Después de habérselo hecho comer a su marido, le preguntó si le había parecido bueno, y como él contestase afirmativamente, dijo: No me extraña, es el corazón de la mujer que tanto has querido. Y a renglón seguido sacó la ensangrentada cabeza que tenía oculta y la hizo rodar por encima de la mesa en que estaba sentado con varios amigos. Fácil es comprender lo que fue de tan funesta mujer y lo que siguió a escena tan terrible. La esposa del Marqués se encerró en un convento, donde enloqueció de celos y de rabia, y no volvió a salir de él. La desesperación del Marqués fue tan grande que se temió por su vida. Su fortuna era inmensa”.

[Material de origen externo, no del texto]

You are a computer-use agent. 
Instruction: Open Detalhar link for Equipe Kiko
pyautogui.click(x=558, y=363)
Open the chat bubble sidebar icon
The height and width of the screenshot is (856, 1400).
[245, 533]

Astorga desempeñó su responsabilidad como mayordomo mayor hasta la muerte de la Reina, acaecida el 12 de febrero de 1689. Apenas dos semanas sobrevivió a su Soberana, pues le sobrevino la muerte en Madrid el 27 del mismo mes.

 

Bibl.: P. de Avilés, Advertencias de vn político a sv Príncipe, observadas en el feliz gobierno del Excelentísimo señor D. Antonio Pedro Álvarez Osorio Gómez Dávila y Toledo, marqués de Astorga, virrey y capitán general del Reyno de Nápoles, Nápoles, 1673; J. de Barrionuevo, Avisos (1654-1658) y apéndice anónimo de 1660 a 1664, ed. de Antonio Paz y Meliá, Madrid, Imprenta y Fundición M. Tello, 1892-1894, 4 vols.; W. Ramírez de Villaurrutia y Villaurrutia, marqués de Villa- Urrutia, El Palacio Barberini. Recuerdos de España en Roma, Madrid, Francisco Beltrán, 1919; F. Ruiz de Arana Osorio de Moscoso, marqués de Velada, Noticias y documentos de algunos Dávila, señores y marqueses de Velada, Madrid, Sucesores de Rivadeneyra, 1923; L. Pfandl, Carlos II, Madrid, Afrodisio Aguado, 1947; G. Maura Gamazo, conde de la Mortera, Vida y reinado de Carlos II, pról. de P. Gimferrer, Madrid, Aguilar, 1990; J. Gascón de Torquemada, Gaçeta y nuevas de la corte de España desde el año 1600 en adelante, ed. de A. de Ceballos- Escalera y Gila, marqués de la Floresta, Madrid, Real Academia Matritense de Heráldica y Genealogía, 1991; L. Fornari Schianchi (ed.), Galleria Nazionale di Parma. Catalogo delle opere. Il Seicento, Milán, Franco Maria Ricci, 1999; J. García Mercadal (ed. y trad.), Viajes de extranjeros por España y Portugal desde los tiempos más remotos hasta comienzos del siglo xx, Valladolid, Junta de Castilla y León, 1999; A. Álvarez-Ossorio Alvariño, “Ceremonial de la majestad y protesta aristocrática. La Capilla Real en la corte de Carlos II”, en J. J. Carreras y B. J. García García (eds.), La Capilla Real de los Austrias. Música y ritual de corte en la Europa moderna, Madrid, Fundación Carlos de Amberes, 2001, págs. 345-410; A. Anselmi, Il Palazzo dell’Ambasciata di Spagna presso la Santa Sede, Roma, Edizioni de Luca, 2001.